Multiresistente Keime entstehen
Viele Pharmafabriken leiten ihre Abwässer in Flüsse und damit in die Umwelt. Da die Abwasserreinigung in Indien mangelhaft ist, mischen sich dort Antibiotikareste mit Keimen.
Die Bakterien in den Gewässern sind sehr anpassungsfähig und entwickeln innerhalb kürzester Zeit Abwehrmechanismen gegen Antibiotika. Sie werden resistent und vermehren sich rasend schnell - ein Brutbecken für Supererreger.

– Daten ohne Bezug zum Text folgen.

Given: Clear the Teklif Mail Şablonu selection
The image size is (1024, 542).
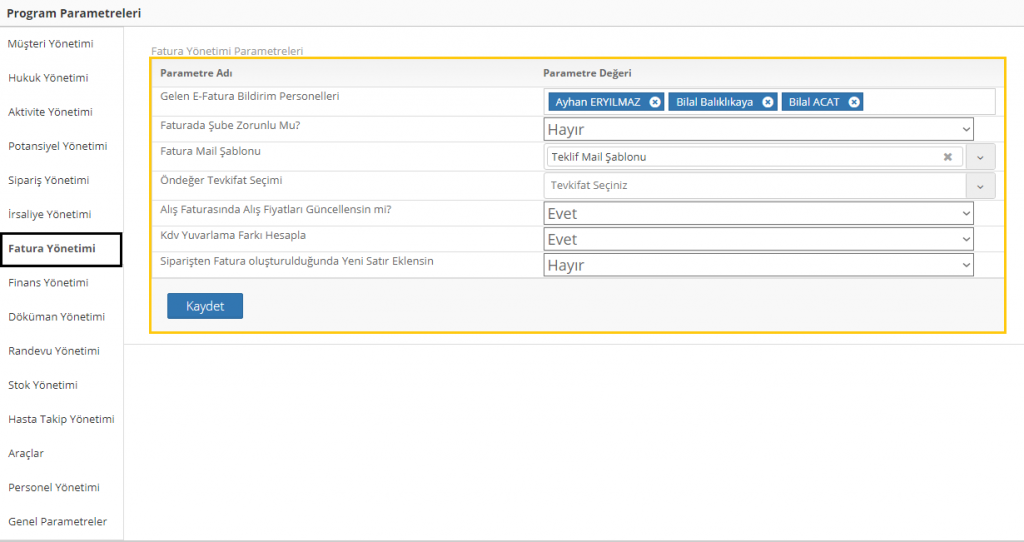Looking at the screenshot, I should tap(947, 157).
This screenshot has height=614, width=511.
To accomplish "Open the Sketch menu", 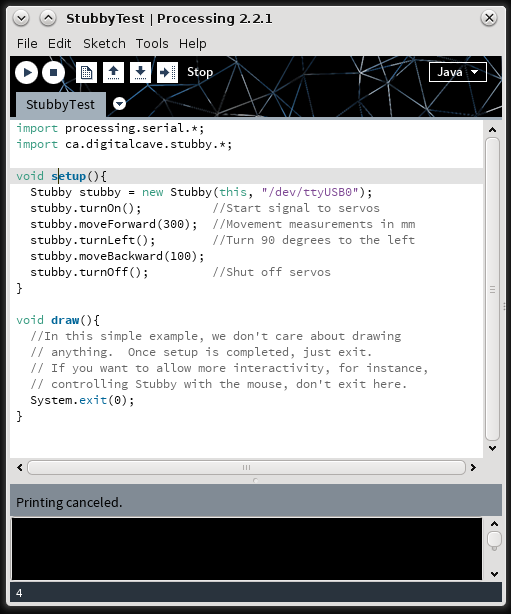I will click(x=104, y=43).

Über das Wasser oder die Nahrung gelangen die resistenten und übertragbaren Bakterien bei Mensch und Tier auf die Haut oder siedeln sich im Darm an. Erkrankt ein Mensch an diesen multiresistenten Keimen hat, so können gängige Antibiotika bei ihm nicht mehr richtig anschlagen.
Die post-antibiotische Ära droht
Auch die Weltgesundheitsorganisation (WHO) macht vehement auf die Gefahr von antimikrobiellen Medikamenten aufmerksam. Sie seien keine Bedrohung der Zukunft mehr, sondern bereits globale Realität.
Bei der Vorstellung des ersten WHO-Reports zur Resistenzproblematik 2014 warnte der stellvertretende Generaldirektor Keiji Fukuda vor dem bevorstehenden Beginn einer Post-Antibiotika-Ära.
Sie würde den Rückfall in eine Welt vor Alexander Flemings bahnbrechender Entdeckung bedeuten - der Bakteriologe hatte einen Nobelpreis für die Mitentdeckung von Antibiotika erhalten. Krankheiten, von denen man glaubte, man hätte sie inzwischen längst im Griff, könnten wieder zur tödlichen Gefahr werden.
Tragen die Pharmafirmen zur Entstehung der Supererreger bei?
Ein schlimmer Verdacht drängt sich auf: Tragen die Pharmafirmen, die lebenswichtige Medikamente herstellen sollen, zur Entstehung der todbringenden Supererreger bei?
Fakt ist: Aufgrund des enormen Preisdrucks bei der Produktion von Medikamenten findet diese heutzutage kaum mehr in Europa statt.
Etwa 90 Prozent der Grundstoffe für Antibiotika weltweit kommen aus China. Von dort werden sie beispielsweise nach Indien gebracht und unter mangelnden Sicherheitsstandards für den Weltmarkt weiterverarbeitet.
Die Keime breiten sich aus
"Wir holen uns das Problem, das wir exportiert haben, über den Import von resistenten Mikroorganismen durch Reisen, Flugverkehr von Waren und so weiter wieder zurück. Die kommen dann irgendwann bei den kranken Menschen im Krankenhaus an", so Christoph Lübbert in der ARD (Anzeige). Auch Zugvögel können die Bakterien weitertragen, heisst es in der Dokumentation.
Das Problem rückt nun stärker in den Fokus, bestehen wird es vorläufig weiterhin. Und während noch nach Lösungen gesucht wird, vermehren sich die Bakterien unerbittlich weiter.